Founder Traderindo Wahyu Tribowo Laksono menilai bahwa laporan-laporan AS terkait penerapan impor tinggi bagi produk aluminium Rusia seharusnya tidak terlalu mengejutkan. Pasalnya, tahun lalu ada laporan bahwa Gedung Putih sedang mempertimbangkan larangan langsung terhadap logam tersebut ataupun memberlakukan tarif yang sangat tinggi.
"Jadi kabar ini tidak terlalu menohok," kata Wahyu saat dihubungi Kontan.co.id, Rabu (8/2).
Wahyu mengatakan, peluang ditutupnya impor atau setidaknya tarif yang luar biasa tinggi seharusnya sudah diantisipasi. Di sisi lain, AS memang tidak tergantung kepada aluminium Rusia.

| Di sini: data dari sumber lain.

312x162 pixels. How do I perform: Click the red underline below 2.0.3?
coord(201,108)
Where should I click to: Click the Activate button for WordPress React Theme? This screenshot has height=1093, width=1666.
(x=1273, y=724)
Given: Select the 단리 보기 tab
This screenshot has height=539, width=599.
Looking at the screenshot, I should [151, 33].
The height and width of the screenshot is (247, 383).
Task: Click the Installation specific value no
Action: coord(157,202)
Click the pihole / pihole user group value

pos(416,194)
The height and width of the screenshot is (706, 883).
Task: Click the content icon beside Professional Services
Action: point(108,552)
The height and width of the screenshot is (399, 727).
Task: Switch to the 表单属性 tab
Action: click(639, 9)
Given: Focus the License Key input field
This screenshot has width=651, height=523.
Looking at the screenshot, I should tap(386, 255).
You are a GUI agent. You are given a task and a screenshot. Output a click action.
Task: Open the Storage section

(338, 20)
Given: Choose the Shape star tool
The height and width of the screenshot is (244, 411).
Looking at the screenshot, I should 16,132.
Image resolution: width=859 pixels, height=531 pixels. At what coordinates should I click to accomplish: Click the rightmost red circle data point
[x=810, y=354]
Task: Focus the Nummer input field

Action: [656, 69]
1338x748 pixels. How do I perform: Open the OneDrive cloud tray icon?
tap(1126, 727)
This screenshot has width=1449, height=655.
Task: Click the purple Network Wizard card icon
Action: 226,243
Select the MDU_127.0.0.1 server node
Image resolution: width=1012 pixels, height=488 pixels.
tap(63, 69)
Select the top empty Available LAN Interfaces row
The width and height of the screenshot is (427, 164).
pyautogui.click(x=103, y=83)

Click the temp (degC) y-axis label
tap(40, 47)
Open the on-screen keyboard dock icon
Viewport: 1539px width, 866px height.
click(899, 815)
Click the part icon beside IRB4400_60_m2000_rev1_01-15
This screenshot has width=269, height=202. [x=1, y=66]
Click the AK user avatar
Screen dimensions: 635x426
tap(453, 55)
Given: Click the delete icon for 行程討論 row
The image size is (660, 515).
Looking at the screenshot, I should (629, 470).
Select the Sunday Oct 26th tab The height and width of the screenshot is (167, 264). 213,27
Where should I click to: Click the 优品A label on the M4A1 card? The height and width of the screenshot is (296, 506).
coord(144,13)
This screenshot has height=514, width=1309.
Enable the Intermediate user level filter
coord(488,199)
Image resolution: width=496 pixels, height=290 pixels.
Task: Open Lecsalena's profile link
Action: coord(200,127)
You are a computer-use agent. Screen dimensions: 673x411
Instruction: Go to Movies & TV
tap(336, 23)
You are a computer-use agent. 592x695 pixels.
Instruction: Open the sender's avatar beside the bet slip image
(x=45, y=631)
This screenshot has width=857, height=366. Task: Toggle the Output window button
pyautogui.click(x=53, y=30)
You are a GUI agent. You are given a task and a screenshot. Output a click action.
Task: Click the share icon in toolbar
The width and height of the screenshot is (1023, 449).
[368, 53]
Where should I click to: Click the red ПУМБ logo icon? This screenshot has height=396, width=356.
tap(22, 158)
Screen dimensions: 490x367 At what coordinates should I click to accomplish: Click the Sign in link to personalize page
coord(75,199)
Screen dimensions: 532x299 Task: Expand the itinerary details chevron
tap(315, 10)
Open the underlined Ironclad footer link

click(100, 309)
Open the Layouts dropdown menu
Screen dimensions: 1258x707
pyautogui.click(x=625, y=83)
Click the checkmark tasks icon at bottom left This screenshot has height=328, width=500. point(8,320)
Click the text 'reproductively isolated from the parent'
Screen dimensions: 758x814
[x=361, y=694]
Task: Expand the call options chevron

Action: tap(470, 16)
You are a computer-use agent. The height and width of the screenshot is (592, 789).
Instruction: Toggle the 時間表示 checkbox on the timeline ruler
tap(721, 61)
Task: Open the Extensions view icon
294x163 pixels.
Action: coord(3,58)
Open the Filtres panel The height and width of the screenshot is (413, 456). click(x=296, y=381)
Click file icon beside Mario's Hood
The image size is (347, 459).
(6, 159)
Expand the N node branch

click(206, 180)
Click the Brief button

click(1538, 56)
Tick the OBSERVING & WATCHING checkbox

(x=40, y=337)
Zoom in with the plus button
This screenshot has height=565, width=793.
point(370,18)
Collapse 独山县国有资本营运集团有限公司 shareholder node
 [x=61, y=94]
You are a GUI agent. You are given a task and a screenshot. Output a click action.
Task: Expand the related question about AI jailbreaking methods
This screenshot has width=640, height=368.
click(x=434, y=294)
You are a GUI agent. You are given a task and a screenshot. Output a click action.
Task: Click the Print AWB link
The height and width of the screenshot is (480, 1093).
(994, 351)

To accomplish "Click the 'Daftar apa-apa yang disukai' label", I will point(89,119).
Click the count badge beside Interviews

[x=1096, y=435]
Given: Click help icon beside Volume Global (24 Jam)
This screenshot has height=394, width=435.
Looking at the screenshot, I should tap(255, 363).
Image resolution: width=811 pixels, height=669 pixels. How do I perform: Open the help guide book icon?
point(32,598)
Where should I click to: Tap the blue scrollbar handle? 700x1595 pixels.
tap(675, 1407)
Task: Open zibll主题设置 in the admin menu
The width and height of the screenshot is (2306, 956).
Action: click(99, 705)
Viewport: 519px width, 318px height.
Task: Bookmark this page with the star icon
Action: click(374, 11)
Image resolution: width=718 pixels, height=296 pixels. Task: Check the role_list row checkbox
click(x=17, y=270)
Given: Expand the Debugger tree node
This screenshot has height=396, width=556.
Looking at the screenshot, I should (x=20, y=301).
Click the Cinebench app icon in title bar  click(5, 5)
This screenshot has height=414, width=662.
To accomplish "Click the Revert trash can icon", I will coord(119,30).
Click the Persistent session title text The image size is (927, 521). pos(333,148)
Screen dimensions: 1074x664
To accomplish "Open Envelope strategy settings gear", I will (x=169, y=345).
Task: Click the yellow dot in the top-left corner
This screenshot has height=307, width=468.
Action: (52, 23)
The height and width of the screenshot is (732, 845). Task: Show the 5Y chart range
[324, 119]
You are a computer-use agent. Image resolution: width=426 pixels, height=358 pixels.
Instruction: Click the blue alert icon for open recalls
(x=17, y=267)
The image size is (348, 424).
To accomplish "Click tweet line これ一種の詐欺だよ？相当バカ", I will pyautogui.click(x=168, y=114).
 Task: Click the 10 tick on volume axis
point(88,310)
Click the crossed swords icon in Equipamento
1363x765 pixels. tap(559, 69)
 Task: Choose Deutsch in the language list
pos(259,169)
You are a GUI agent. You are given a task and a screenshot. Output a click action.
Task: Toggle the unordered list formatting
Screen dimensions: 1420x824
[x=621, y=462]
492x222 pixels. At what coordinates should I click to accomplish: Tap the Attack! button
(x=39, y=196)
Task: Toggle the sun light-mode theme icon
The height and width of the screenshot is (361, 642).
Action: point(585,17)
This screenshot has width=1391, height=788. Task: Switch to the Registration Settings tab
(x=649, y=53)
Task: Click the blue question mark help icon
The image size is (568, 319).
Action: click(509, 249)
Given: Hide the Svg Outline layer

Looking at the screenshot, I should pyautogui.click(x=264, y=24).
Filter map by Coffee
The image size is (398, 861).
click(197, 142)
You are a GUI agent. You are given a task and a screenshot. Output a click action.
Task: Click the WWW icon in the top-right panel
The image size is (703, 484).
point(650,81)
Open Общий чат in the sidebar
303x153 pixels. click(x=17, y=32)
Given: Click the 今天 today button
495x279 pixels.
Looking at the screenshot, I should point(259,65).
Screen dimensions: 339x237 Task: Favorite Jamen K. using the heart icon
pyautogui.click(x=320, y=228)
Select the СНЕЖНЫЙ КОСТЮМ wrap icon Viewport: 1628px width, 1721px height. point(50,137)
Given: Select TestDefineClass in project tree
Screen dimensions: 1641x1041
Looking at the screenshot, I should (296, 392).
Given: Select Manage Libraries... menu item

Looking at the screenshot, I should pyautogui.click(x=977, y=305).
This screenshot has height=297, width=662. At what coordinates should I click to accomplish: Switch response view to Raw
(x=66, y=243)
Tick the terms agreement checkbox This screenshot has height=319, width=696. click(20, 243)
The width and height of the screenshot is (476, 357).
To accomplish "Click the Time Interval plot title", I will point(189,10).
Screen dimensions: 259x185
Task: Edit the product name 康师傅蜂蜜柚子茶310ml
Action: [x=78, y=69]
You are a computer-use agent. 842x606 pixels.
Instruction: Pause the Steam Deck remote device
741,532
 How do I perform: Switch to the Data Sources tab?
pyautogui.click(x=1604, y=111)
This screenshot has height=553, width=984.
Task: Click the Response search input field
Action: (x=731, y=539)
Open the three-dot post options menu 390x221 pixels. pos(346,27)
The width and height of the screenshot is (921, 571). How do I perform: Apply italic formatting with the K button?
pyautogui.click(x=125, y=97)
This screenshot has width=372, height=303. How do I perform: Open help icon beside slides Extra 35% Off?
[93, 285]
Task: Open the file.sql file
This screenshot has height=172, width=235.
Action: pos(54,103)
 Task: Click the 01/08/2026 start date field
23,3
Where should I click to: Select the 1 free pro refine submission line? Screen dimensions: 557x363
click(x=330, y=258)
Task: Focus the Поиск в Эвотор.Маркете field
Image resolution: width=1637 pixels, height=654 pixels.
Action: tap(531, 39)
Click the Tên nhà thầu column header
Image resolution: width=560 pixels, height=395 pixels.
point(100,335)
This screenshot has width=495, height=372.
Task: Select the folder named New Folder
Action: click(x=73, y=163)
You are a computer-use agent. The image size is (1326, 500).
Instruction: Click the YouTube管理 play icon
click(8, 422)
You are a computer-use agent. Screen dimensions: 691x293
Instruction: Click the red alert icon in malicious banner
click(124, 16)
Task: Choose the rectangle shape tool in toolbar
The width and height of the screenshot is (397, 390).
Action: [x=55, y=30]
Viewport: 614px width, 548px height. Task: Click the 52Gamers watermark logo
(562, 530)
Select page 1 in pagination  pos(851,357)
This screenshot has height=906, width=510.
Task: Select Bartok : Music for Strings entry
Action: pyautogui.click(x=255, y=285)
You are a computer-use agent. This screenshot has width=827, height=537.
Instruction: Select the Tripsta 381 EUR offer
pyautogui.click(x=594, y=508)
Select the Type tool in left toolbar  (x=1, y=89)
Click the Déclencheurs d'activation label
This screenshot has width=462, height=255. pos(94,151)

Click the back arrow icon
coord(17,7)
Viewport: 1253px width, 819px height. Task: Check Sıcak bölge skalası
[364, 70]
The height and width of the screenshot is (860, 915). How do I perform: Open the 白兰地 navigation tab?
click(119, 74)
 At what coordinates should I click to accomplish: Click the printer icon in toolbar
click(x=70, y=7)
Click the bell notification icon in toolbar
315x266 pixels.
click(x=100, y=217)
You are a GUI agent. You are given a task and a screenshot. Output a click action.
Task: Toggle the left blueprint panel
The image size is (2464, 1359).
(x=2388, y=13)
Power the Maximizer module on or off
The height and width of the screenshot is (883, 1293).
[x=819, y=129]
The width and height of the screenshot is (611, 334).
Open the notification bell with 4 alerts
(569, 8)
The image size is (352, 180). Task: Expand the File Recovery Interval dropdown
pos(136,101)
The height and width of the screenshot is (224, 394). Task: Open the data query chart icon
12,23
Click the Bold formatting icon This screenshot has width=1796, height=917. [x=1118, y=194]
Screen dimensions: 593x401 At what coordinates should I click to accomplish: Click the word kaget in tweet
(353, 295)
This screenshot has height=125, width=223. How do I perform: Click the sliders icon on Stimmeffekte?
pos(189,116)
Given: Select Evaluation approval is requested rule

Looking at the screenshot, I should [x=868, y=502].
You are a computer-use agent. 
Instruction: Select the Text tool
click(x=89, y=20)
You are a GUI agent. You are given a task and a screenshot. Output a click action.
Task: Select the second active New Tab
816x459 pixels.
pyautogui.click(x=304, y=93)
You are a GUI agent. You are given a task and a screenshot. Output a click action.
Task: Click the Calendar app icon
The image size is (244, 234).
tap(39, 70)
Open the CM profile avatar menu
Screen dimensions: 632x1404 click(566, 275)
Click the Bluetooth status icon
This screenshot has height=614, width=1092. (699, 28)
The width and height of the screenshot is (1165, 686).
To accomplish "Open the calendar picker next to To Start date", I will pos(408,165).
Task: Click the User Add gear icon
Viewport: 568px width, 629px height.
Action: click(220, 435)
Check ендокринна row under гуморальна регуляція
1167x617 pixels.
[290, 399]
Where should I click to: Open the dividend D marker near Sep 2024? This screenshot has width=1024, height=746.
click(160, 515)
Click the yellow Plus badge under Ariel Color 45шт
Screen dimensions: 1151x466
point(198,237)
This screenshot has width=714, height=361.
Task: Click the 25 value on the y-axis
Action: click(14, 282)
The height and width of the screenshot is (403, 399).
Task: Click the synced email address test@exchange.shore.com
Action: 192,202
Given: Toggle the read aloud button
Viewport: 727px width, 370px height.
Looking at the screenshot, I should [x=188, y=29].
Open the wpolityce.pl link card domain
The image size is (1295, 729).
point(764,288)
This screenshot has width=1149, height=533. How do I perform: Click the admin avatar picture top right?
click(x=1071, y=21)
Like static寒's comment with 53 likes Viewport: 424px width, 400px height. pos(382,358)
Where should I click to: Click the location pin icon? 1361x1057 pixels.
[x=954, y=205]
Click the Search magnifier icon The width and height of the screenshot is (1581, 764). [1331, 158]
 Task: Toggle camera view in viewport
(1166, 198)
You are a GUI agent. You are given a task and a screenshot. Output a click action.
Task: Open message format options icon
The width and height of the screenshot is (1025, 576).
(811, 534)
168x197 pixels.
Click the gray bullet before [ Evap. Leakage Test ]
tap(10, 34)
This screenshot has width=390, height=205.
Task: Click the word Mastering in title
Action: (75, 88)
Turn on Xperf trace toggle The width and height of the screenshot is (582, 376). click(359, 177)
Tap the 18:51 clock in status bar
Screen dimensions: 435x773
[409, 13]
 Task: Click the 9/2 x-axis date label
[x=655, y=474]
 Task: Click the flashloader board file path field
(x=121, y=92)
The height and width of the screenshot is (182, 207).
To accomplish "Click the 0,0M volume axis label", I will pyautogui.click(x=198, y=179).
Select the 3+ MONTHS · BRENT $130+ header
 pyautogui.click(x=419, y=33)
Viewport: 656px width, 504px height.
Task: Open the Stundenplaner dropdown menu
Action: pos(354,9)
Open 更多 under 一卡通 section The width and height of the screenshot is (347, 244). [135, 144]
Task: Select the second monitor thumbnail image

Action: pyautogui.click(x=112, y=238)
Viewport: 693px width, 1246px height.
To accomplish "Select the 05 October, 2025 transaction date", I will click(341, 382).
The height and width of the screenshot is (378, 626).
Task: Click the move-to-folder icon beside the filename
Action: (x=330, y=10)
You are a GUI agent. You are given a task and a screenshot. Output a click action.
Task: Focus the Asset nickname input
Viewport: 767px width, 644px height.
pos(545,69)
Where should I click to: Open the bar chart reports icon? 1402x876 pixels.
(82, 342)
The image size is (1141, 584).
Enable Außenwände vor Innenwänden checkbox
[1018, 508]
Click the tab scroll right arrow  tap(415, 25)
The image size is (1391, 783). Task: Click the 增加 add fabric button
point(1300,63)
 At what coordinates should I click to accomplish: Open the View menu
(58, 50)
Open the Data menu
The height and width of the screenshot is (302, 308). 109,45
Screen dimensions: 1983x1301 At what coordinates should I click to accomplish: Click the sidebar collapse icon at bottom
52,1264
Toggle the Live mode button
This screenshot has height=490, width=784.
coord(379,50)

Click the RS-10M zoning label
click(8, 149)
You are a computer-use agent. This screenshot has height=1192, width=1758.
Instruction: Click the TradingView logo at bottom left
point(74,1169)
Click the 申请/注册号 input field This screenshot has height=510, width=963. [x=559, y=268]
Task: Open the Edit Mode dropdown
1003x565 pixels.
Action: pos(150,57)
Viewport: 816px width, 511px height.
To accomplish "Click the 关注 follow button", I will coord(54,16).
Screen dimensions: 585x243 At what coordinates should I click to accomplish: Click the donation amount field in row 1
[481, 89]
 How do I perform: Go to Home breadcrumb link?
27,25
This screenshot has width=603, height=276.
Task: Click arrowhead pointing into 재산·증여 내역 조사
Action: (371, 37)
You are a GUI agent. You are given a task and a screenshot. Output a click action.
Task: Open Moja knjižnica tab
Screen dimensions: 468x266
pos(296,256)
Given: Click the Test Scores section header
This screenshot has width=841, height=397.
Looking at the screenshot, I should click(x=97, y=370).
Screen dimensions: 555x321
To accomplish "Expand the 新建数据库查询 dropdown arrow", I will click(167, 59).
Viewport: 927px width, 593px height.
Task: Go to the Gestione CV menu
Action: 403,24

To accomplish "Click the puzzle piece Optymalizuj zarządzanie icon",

AS bukanlah pembeli aluminium Rusia yang signifikan yakni hanya menyumbang sekitar 10% dari total impor AS. Bahkan, pangsa aluminium impor Rusia ini terus menyusut. Teranyar, Rusia hanya menyumbang sekitar 2,3% dari aluminium yang diimpor ke Amerika Serikat.
Baca Juga: AS akan Tetapkan Tarif Tinggi bagi Impor Aluminium Rusia, Ini Efeknya ke Harga Global
Wahyu mencermati, yang diincar AS bukan soal aluminium atau Rusia secara langsung. Target terbesar di sini adalah Rusal yaitu produsen aluminium terkemuka dunia, yang didirikan oleh miliarder yang terdaftar di Forbes, Oleg Deripaska .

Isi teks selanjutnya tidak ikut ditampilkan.